## Problem statement:
Copy everything from the line containing "Click the 品牌 field label" down to the line containing "will [x=590, y=447].", changing "Wi-Fi" to "Bluetooth" and keeping the rest unchanged.

## Material to process:
╭──
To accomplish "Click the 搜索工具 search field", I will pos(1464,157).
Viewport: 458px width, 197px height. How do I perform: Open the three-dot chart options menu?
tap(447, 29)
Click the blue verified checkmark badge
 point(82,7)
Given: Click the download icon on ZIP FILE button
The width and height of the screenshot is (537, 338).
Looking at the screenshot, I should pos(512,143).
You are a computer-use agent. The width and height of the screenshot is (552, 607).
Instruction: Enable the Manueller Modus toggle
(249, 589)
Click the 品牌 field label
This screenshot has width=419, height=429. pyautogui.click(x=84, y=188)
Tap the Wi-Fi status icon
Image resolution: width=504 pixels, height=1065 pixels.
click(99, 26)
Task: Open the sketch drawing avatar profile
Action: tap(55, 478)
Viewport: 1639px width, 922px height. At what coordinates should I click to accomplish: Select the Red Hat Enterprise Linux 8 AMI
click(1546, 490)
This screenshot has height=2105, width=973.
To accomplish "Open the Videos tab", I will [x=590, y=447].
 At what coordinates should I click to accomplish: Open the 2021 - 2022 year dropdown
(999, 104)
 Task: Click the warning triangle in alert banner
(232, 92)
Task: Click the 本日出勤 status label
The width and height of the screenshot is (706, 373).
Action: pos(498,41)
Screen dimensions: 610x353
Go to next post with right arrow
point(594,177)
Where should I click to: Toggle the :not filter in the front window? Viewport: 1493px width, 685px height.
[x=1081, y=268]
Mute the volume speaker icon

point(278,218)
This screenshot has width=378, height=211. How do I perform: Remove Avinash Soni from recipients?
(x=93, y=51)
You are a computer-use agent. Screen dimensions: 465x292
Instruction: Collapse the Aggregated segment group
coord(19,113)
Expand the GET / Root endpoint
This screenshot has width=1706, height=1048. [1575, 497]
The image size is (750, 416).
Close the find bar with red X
╰──
## Correct answer:
Click the 品牌 field label
This screenshot has width=419, height=429. pyautogui.click(x=84, y=188)
Tap the Bluetooth status icon
Image resolution: width=504 pixels, height=1065 pixels.
click(99, 26)
Task: Open the sketch drawing avatar profile
Action: tap(55, 478)
Viewport: 1639px width, 922px height. At what coordinates should I click to accomplish: Select the Red Hat Enterprise Linux 8 AMI
click(1546, 490)
This screenshot has height=2105, width=973.
To accomplish "Open the Videos tab", I will [x=590, y=447].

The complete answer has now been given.